A great post HERE. Post author Christine Skolnik writes:

Object-oriented ecology might be an antidote for both old-school, resource-greedy attitudes toward nature and self-negating, yet self-absorbed, deep ecology.  Without going into unnecessary detail, old-school views of nature privilege the human being as a self-justified, imperious subject wielding wondrous technologies in order to extract value from the environment.  Deep ecology, conversely, is invested in de-centering the human, though its very objections and abjections can be interpreted as a form of narcissism.  The guilt and shame of deep ecology may arise from a sense of superiority: the responsibilities of a unique subject among common objects.  In either case it does not follow that only human beings can solve the problem.  Shouldn’t the mess we’ve made serve as a proof of our basic incompetence as environmental stewards?

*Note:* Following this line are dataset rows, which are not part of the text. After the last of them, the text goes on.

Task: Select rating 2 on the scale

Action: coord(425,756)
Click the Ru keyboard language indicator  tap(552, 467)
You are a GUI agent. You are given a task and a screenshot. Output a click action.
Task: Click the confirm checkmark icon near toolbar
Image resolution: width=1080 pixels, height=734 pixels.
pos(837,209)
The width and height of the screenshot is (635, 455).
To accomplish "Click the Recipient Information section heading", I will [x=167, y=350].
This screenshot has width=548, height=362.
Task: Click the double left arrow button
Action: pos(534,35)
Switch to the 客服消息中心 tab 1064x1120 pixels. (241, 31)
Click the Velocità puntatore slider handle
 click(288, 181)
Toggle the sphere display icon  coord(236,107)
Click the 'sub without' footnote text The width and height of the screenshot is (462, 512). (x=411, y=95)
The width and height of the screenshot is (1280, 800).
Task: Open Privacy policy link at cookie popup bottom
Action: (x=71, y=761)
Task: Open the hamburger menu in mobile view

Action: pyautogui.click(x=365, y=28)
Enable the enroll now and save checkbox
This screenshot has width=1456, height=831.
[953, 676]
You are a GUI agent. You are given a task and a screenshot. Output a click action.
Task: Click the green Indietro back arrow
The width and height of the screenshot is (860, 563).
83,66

I think this is mostly an accurate statement, though perhaps a bit harsh on the deep ecologists. Deep ecologists have done a tremendous amount of work in rethinking the human-ecology dynamic, though don’t quite push the envelope far enough. My own criticism of deep ecology stems not from any false sense of superiority that might be implied by advocating such a view. But rather that deep ecology often, to my mind, stops thinking just as it opens the door to that familiar, yet alien, world we should be thinking the most: the world of the nonhuman which we exist within, amidst, and through. By generating a sort of indistinguishable evolutionary monism, deep ecology tends less towards the alien and independently existing nature of things, and more towards the holistic sense in which everything is ultimately the same. In other words, deep ecology is a kind of subtle reductionism or overmining.